Tangy Shrimp Salad With Summer Vegetables
Serves 4| Hands-On Time: | Total Time:
- 1 pound large peeled and deveined shrimp
- kosher salt and black pepper
- 1 pint grape or cherry tomatoes, halved
- 1 cucumber, cut into thin half-moons
- 1 red bell pepper, thinly sliced
- 1 cup fresh flat-leaf parsley sprigs
- 4 scallions, sliced
- 1 jalapeño, seeded and chopped
- 1 clove garlic, thinly sliced
- 3 tablespoons extra-virgin olive oil
- 1 tablespoon fresh lemon juice
- Bring a large saucepan of water to a boil.

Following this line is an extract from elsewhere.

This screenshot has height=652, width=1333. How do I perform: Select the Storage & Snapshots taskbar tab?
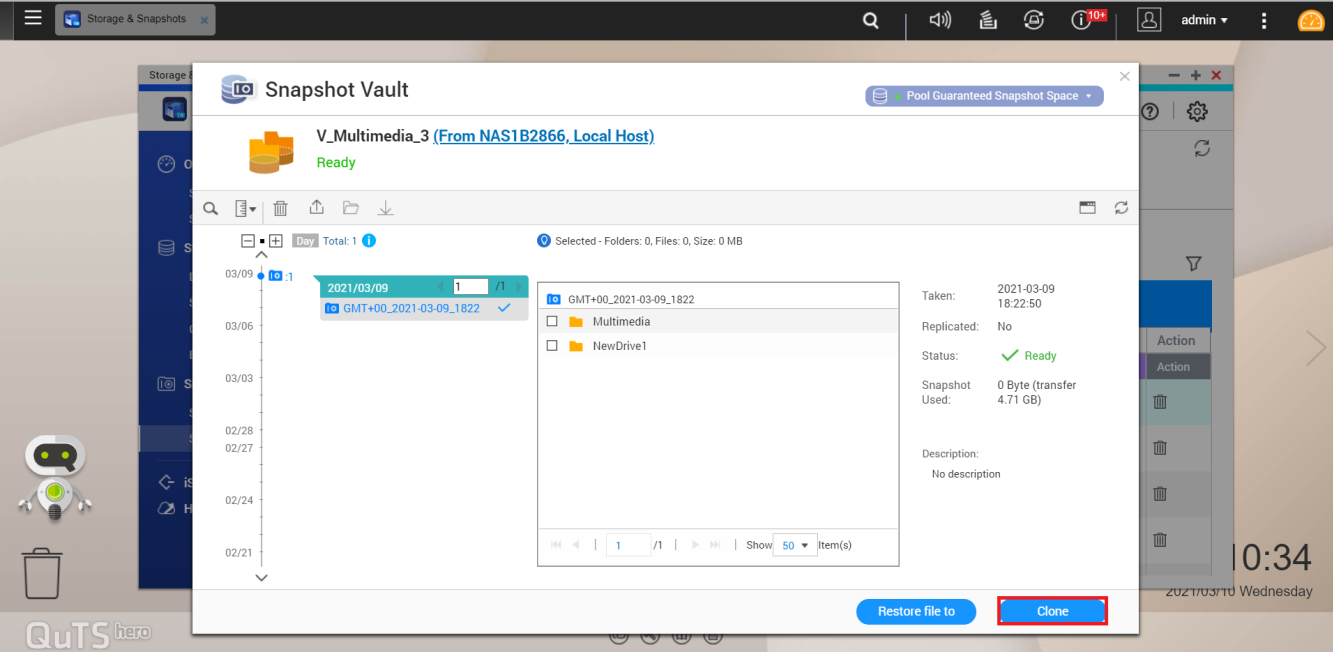point(135,19)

Add the shrimp and 1 tablespoon salt and cook until the shrimp are opaque throughout, 2 to 3 minutes.
- Drain the shrimp and run under cold water to cool.
- In a large bowl, toss the shrimp, tomatoes, cucumber, bell pepper, parsley, scallions, jalapeño, garlic, oil, lemon juice, ¾ teaspoon salt, and ¼ teaspoon pepper.
- Let the salad marinate for 5 minutes before serving.
- Per Serving
- Calories 252
- Fat 13g
- Sat Fat 2g
- Cholesterol 172mg
- Sodium 904mg
- Protein 26g
- Carbohydrate 10g
- Fiber 3g
- Sugar 5g
What does this mean? See Nutrition 101 .
To save time, use precooked shrimp from the freezer case or fish counter.